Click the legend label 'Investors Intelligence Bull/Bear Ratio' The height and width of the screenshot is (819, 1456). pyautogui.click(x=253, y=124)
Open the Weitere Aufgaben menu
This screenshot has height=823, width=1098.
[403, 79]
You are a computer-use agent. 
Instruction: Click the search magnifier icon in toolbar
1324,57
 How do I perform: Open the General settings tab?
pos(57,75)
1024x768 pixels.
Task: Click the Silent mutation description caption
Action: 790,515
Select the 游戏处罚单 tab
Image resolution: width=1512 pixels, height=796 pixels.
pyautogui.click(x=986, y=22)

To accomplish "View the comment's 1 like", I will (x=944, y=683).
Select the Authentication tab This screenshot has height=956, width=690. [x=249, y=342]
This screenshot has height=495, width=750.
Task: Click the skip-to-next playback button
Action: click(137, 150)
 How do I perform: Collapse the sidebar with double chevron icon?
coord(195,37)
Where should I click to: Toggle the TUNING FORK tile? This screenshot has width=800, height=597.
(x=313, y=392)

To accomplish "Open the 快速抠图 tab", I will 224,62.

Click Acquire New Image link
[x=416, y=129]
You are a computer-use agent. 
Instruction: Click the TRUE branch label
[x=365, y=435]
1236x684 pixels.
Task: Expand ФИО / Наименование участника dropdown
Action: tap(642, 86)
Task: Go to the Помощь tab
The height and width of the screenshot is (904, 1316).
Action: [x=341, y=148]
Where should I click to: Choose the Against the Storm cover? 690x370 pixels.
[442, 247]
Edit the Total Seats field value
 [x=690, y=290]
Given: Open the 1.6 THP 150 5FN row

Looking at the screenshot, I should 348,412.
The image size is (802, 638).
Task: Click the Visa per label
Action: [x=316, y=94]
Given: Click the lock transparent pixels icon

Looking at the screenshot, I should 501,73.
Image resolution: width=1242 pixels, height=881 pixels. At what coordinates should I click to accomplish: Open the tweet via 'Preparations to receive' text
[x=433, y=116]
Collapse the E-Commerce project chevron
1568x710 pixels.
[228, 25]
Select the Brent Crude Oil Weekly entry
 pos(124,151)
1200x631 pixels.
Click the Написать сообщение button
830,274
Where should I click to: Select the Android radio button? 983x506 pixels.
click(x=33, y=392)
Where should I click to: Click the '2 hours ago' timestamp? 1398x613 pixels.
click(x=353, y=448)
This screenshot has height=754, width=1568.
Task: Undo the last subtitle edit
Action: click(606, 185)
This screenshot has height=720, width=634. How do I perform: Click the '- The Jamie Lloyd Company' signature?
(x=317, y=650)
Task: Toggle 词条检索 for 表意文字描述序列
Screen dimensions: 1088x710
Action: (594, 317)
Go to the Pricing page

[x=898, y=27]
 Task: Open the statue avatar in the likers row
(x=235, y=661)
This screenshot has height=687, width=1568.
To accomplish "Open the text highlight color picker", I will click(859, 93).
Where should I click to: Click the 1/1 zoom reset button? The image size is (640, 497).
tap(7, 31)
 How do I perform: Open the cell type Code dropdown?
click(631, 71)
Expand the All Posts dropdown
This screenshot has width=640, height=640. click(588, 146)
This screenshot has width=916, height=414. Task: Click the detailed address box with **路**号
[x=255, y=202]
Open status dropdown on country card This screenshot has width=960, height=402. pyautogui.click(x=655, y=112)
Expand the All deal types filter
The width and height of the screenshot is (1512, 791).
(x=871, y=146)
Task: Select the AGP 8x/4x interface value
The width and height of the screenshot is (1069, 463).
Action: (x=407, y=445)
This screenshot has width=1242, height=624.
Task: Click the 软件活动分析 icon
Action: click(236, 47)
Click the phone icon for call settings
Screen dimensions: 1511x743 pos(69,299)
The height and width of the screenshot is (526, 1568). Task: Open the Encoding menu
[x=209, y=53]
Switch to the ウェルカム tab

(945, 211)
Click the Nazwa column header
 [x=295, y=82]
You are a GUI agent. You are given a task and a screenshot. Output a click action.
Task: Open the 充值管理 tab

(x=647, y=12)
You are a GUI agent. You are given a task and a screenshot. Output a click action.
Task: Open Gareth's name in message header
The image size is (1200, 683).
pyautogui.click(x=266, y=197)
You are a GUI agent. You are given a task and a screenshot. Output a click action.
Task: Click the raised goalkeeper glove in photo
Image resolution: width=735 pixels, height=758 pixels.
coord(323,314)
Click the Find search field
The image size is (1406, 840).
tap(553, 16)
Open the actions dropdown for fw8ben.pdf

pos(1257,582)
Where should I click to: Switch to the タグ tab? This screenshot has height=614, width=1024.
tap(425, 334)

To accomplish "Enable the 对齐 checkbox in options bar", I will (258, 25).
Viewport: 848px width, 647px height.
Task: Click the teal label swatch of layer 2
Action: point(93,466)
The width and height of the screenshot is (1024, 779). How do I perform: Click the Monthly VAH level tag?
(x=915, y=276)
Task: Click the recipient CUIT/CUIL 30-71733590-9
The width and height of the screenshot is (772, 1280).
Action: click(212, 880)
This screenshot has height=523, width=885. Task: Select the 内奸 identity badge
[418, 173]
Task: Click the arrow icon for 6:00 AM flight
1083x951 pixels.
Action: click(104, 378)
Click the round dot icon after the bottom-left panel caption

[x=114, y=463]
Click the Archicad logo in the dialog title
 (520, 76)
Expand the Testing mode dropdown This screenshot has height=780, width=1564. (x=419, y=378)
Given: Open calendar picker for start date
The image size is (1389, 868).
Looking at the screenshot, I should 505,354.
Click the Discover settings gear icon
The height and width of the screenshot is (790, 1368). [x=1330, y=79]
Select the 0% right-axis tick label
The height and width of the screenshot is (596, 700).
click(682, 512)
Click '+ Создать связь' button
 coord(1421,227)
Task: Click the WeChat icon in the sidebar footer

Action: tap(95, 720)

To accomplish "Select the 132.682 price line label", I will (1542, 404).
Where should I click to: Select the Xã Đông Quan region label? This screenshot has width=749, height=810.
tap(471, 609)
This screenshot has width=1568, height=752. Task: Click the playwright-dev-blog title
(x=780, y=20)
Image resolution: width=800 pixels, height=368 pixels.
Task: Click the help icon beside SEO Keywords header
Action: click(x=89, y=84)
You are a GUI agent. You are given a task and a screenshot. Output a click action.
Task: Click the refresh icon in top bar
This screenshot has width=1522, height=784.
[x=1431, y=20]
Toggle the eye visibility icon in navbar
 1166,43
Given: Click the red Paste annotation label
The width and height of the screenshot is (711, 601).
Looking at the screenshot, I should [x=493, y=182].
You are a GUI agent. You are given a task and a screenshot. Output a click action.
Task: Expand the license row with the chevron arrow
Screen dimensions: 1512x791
---
_Task statement_.
Quote the lines from the line containing "How do I perform: Open the cell" to the line containing "(x=871, y=146)", both included, exactly as they appear.

_Response below_.
 How do I perform: Open the cell type Code dropdown?
click(631, 71)
Expand the All Posts dropdown
This screenshot has width=640, height=640. click(588, 146)
This screenshot has width=916, height=414. Task: Click the detailed address box with **路**号
[x=255, y=202]
Open status dropdown on country card This screenshot has width=960, height=402. pyautogui.click(x=655, y=112)
Expand the All deal types filter
The width and height of the screenshot is (1512, 791).
(x=871, y=146)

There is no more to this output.